Stored records:

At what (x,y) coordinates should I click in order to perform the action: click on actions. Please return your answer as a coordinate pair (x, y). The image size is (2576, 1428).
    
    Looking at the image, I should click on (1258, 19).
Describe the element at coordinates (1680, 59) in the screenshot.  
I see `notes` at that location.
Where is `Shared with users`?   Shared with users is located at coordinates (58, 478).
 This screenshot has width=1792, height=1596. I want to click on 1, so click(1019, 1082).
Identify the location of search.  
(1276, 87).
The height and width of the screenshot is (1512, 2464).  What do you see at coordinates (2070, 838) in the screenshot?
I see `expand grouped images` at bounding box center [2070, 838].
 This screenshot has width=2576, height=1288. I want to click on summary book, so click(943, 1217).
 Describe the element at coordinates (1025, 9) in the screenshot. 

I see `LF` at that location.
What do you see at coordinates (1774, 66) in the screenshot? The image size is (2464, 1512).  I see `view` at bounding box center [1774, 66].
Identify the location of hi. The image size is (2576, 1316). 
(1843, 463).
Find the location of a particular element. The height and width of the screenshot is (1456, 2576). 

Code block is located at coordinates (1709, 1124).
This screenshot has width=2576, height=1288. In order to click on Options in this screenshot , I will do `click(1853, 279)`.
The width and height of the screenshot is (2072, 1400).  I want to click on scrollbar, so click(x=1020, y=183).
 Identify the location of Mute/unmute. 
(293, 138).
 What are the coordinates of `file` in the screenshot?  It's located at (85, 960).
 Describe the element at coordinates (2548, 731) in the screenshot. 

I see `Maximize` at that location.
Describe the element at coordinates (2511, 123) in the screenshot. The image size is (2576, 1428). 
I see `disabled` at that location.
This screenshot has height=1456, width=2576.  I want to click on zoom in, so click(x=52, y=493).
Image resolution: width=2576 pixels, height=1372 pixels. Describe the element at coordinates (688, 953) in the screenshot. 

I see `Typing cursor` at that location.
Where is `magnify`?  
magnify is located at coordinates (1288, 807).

TASK DETAILS » Swap every "Describe" in the material above for "Name", and leave everything else unchanged.

TASK RESPONSE »
At what (x,y) coordinates should I click in order to perform the action: click on actions. Please return your answer as a coordinate pair (x, y). The image size is (2576, 1428).
    
    Looking at the image, I should click on (1258, 19).
Name the element at coordinates (1680, 59) in the screenshot.  
I see `notes` at that location.
Where is `Shared with users`?   Shared with users is located at coordinates (58, 478).
 This screenshot has width=1792, height=1596. I want to click on 1, so click(1019, 1082).
Identify the location of search.  
(1276, 87).
The height and width of the screenshot is (1512, 2464).  What do you see at coordinates (2070, 838) in the screenshot?
I see `expand grouped images` at bounding box center [2070, 838].
 This screenshot has width=2576, height=1288. I want to click on summary book, so click(943, 1217).
 Name the element at coordinates (1025, 9) in the screenshot. 

I see `LF` at that location.
What do you see at coordinates (1774, 66) in the screenshot? The image size is (2464, 1512).  I see `view` at bounding box center [1774, 66].
Identify the location of hi. The image size is (2576, 1316). 
(1843, 463).
Find the location of a particular element. The height and width of the screenshot is (1456, 2576). 

Code block is located at coordinates (1709, 1124).
This screenshot has width=2576, height=1288. In order to click on Options in this screenshot , I will do `click(1853, 279)`.
The width and height of the screenshot is (2072, 1400).  I want to click on scrollbar, so click(x=1020, y=183).
 Identify the location of Mute/unmute. 
(293, 138).
 What are the coordinates of `file` in the screenshot?  It's located at (85, 960).
 Name the element at coordinates (2548, 731) in the screenshot. 

I see `Maximize` at that location.
Name the element at coordinates (2511, 123) in the screenshot. The image size is (2576, 1428). 
I see `disabled` at that location.
This screenshot has height=1456, width=2576.  I want to click on zoom in, so click(x=52, y=493).
Image resolution: width=2576 pixels, height=1372 pixels. Name the element at coordinates (688, 953) in the screenshot. 

I see `Typing cursor` at that location.
Where is `magnify`?  
magnify is located at coordinates (1288, 807).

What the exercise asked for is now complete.